Kopland lijkt trouwens, door de heldere taal, aan de concrete werkelijkheid vast te zitten, maar de onbepaalde voornaamwoorden en plaatsaanduidingen abstraheren sterk wat hij wil zeggen. En in de cyclus Afdaling op klaarlichte dag krijgt Koplands herkenbare taal een bezwerende kracht door de herhalingen en de subtiele variaties. Dat is Koplands kracht in Over het verlangen naar een sigaret: dat de eenvoud van zijn gedichten nooit zomaar eenvoudig is. Bij hem moet je niet door ingewikkelde formuleringen heen lezen om dat te ontdekken. Het gaat precies andersom.
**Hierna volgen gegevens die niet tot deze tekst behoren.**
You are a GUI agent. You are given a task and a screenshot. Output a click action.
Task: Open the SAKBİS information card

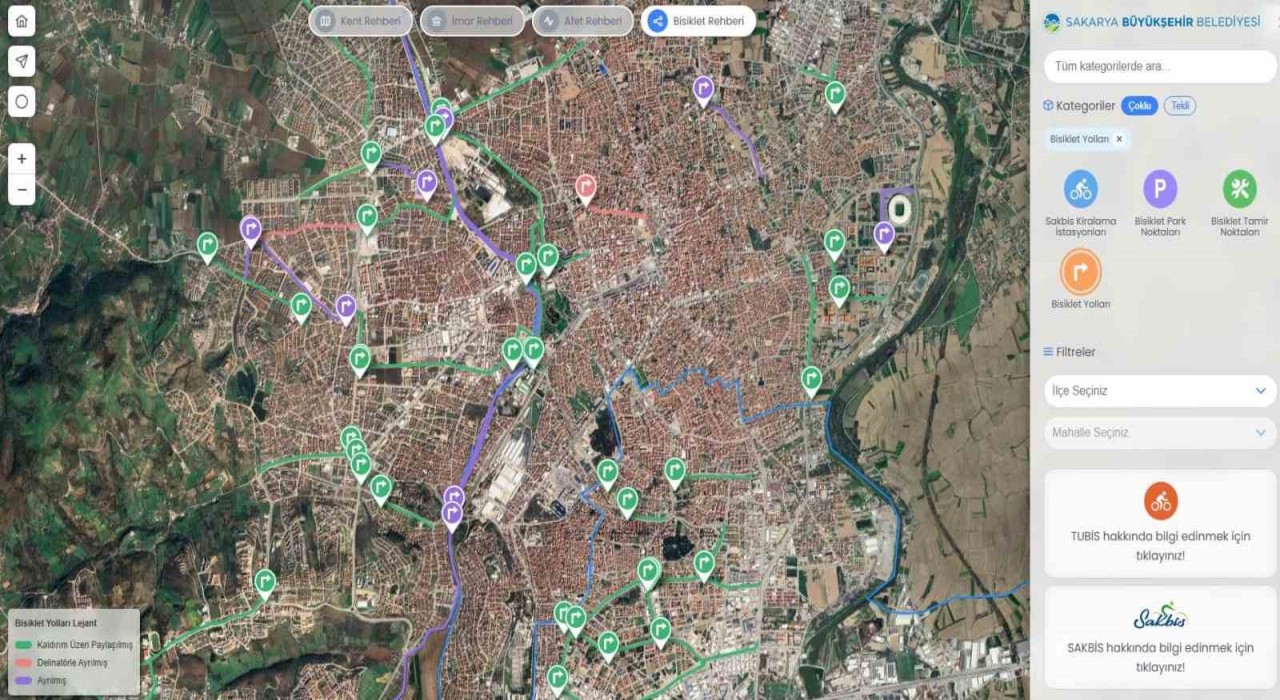click(x=1160, y=637)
Ook Anton Korteweg is een dichter van die orde. De titel van zijn nieuwe bundel Al fluitend maakt al duidelijk dat hij niet meteen op een zwartgallige manier tegen het bestaan aankijkt. Korteweg vindt dat we tevreden moeten zijn als we ‘comfortabel ongelukkig’ zijn, de titel trouwens van een bloemlezing uit zijn werk. Kortewegs gedichten zijn ambivalent van toon: het verlangen naar meer en beter wordt getemperd door ironie. Tevredenheid of treurnis worden altijd gecounterd. Korteweg heeft het niet zo begrepen op mensen die voortdurend uit zijn op nieuwe uitdagingen (‘Alsof, als ze daarop ingingen,/ het beste in hen waar we al/ zo lang op zaten te wachten/ vanzelf naar boven kwam dan.’).
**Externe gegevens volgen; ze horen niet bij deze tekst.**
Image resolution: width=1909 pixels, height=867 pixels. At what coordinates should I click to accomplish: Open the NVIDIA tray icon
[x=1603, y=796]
Zijn haar dunt uit, de rug wassen wordt een karwei, het linkerooglid wil niet meer zo goed mee, maar we hoeven niet al te veel medelijden te krijgen met de dichter. Zijn echtgenote en hijzelf genieten nog steeds van elkaar, al zijn ze dan uitgepraat. En het calvinistische verleden heeft Korteweg allang van zich afgeschreven, al bekent hij hier dat een ten hemel schallend koor op televisie hem niet onberoerd laat. Zo zit Al fluitend vol intrigerende paradoxen waar je bezwaarlijk somber van kan worden. Zelfs niet met de dood als schim aan de einder voor ogen: ‘De andere kant op, van/ iedereen weg/ geslapen.// Zoals je ontkomend/ ontkomt aan.’ Al wou je, in een mindere dag, wel eens dat het niet allemaal zo waar was wat die Korteweg schrijft.

Paul Demets

Leonard Nolens, ‘Manieren van leven’, Querido, Amsterdam, 96 blz.,

OE 19,50.

Rutger Kopland, ‘Over het verlangen naar een sigaret’, Van Oorschot, Amsterdam, 50 blz., paperback: OE 12,57, gebonden: OE 19,14.

Anton Korteweg, ‘Al fluitend’, Meulenhoff, Amsterdam, 57 blz., OE 14,50.